Monte-Carlo Fitting on python data - python

I have written a Monte-Carlo simulation to fit 49 data points with asymmetric error bars. Since the errors are asymmetric on both axis, I cannot simply use scipy.optimize.curve_fit module. This is my basic approach:
Generate a list of 1000 random numbers from within the confidence level (error range) using triangular probability distribution distribution with maximum probability at a certain data point. Now I have a list of dimensions [49*1000].

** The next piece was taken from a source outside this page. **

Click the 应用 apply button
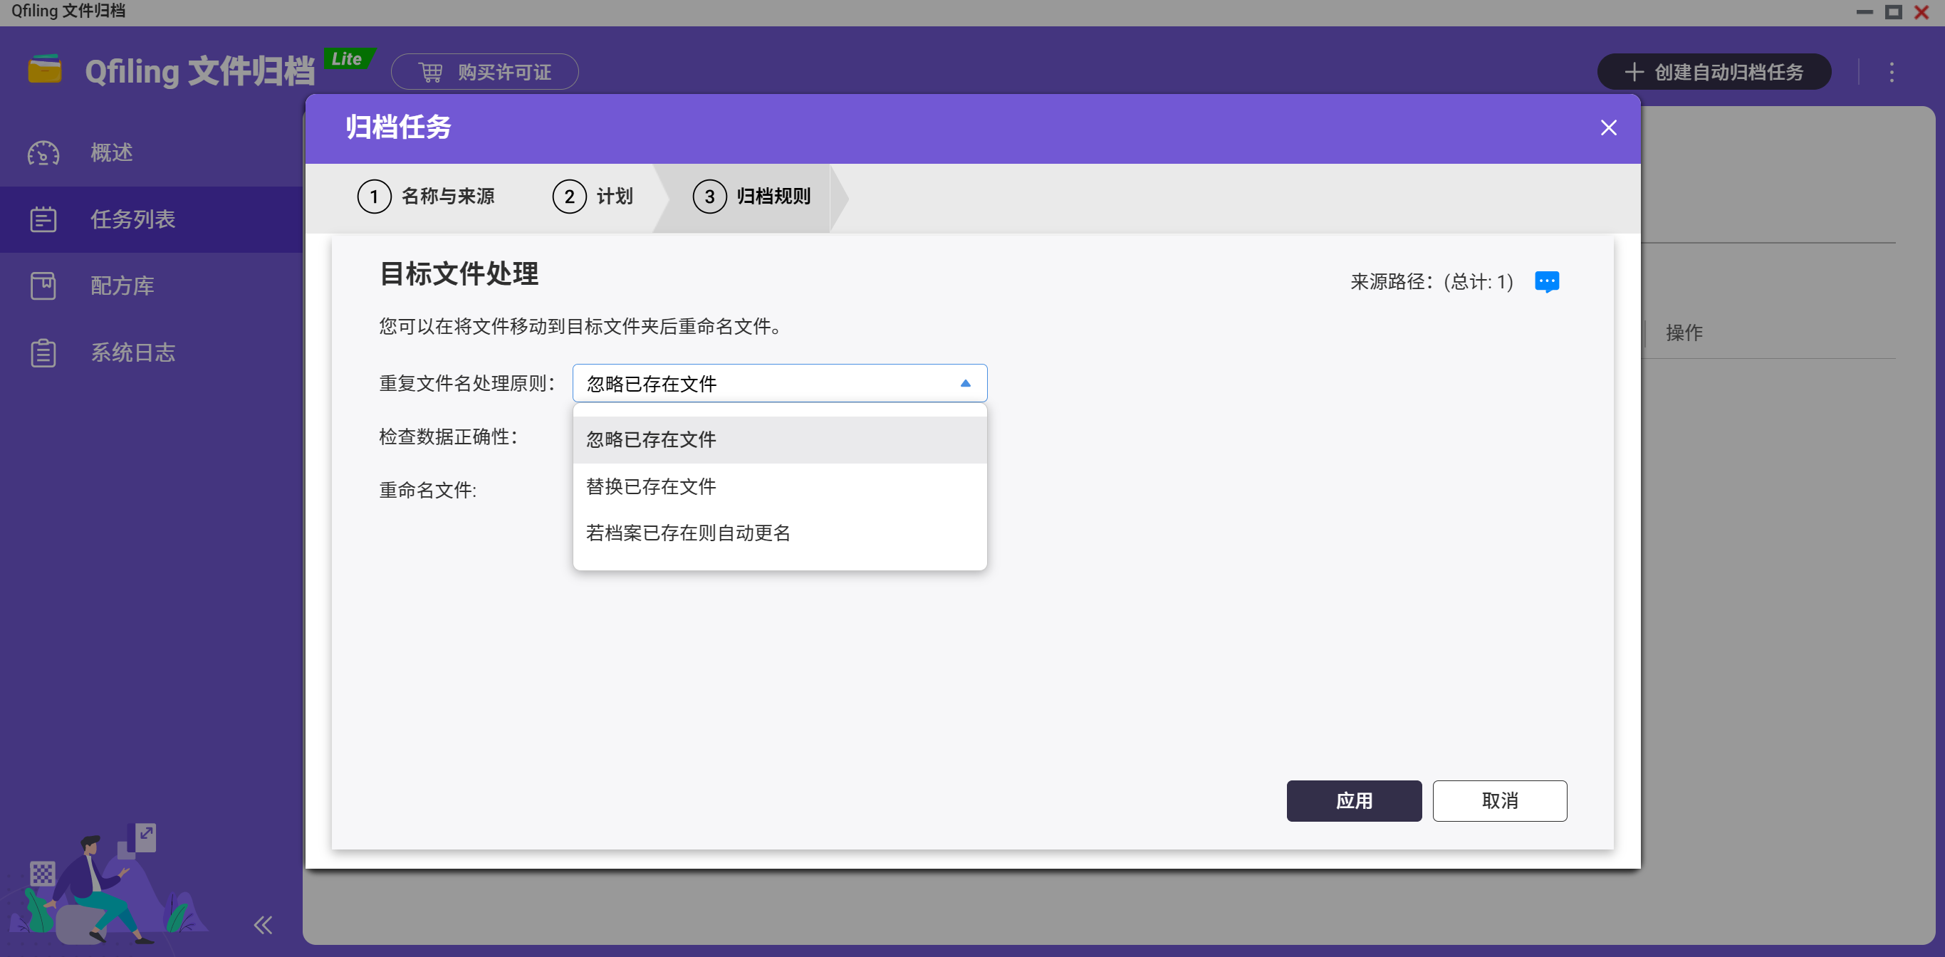The width and height of the screenshot is (1945, 957). click(x=1353, y=801)
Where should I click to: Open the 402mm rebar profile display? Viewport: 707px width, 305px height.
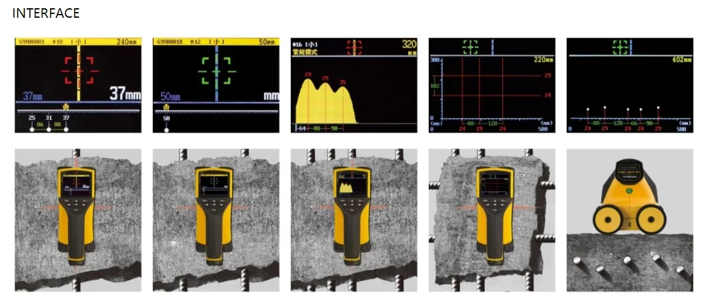click(630, 85)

Convert this list from [491000] to [100049]. I did this so that I have a data set of 1000 samples of 49 points which are within the error range.
Use scipy's curve_fit to fit these 1000 samples seperately and find the free parameters in the function y=m*x+c (c is free parameter and I already know the slope m.)

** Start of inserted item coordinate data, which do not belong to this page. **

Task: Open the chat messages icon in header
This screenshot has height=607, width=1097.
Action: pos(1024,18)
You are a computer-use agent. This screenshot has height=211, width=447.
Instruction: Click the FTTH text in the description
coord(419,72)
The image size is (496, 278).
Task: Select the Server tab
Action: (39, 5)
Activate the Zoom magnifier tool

Find mean squared error in each of these 1000 samples using sklearn.metrics.mean_squared_error module.
Find the index with least Mean squared and use the popt value (c parameter) at this index to plot the fit.
Working Code: This is my code:
trials=int(1e4)
#xdata: most probable x value
#ydata: most probable y value
#xerr6low: lower bound on x error
#xerr6up: upper bound on x error
#yerr6low: lower bound on y error
#yerr6up: upper bound on y error
#generating random number using triangular distribution weighted with highest probability at xdata/ydata:
xarray1=[0]*len(obs6xr)
yarray1=[0]*len(obs6xr)
for i in range(0,len(obs6xr)):
xarray1[i]=np.random.triangular(xdata[i]-xerr6low[i],xdata[i],xdata[i]+xerr6up[i],trials)

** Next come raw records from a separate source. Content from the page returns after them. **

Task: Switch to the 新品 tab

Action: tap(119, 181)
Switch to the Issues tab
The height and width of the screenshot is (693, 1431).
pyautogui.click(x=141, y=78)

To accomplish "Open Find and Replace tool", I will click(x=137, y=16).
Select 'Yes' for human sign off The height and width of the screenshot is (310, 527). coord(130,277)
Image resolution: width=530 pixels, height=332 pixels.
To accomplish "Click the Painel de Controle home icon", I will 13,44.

yarray1[i]=np.random.triangular(ydata[i]-yerr6low[i],ydata[i],ydata[i]+yerr6up[i],trials)
xarray=[list(x) for x in zip(*xarray1)]
yarray=[list(x) for x in zip(*yarray1)]
def func(x, c):
#return (np.log10(a)+(b*(x-12))+np.log10(10**(8+c)))
#return ((x/1e12)**a)*(b)*(10**(8+c))
m = 1.65
mx = [element * m for element in x]
y = [j+c for j in mx]
return y
#Fit for the parameters a, b, c of the function func:
popt=np.zeros(trials)
pcov=np.zeros(trials)
print(len(xarray),len(yarray),len(popt))
for i in tqdm(range (trials),desc='Optimizing'):
popt[i], pcov[i] = curve_fit(func, xarray[i], np.array(yarray[i]))
MSE=np.zeros(trials)
for i in tqdm(range (trials),desc='Calculating MSE'):
MSE[i]=mean_squared_error(np.array(yarray[i]),func(np.array(xarray[i]),popt[i]))
minimum_MSE=np.amin(MSE)
index_MSE=np.where(MSE == np.amin(MSE))
print('minimum MSE = ',minimum_MSE,'at index = ', index_MSE)
print(popt[index_MSE])
def MbhthShimasakupropc(x,c):
Mbhth = (10**(c))*(x**1.65)
return Mbhth
plt.figure(figsize=(5,5))
x=np.logspace(11,14,trials)
plt.loglog(obs6x,MbhthShimasakuprop(obs6x,popt[index_MSE]))
plt.xscale('log')
plt.yscale('log')
m=np.logspace(np.log10(4e10),np.log10(3e14),1000)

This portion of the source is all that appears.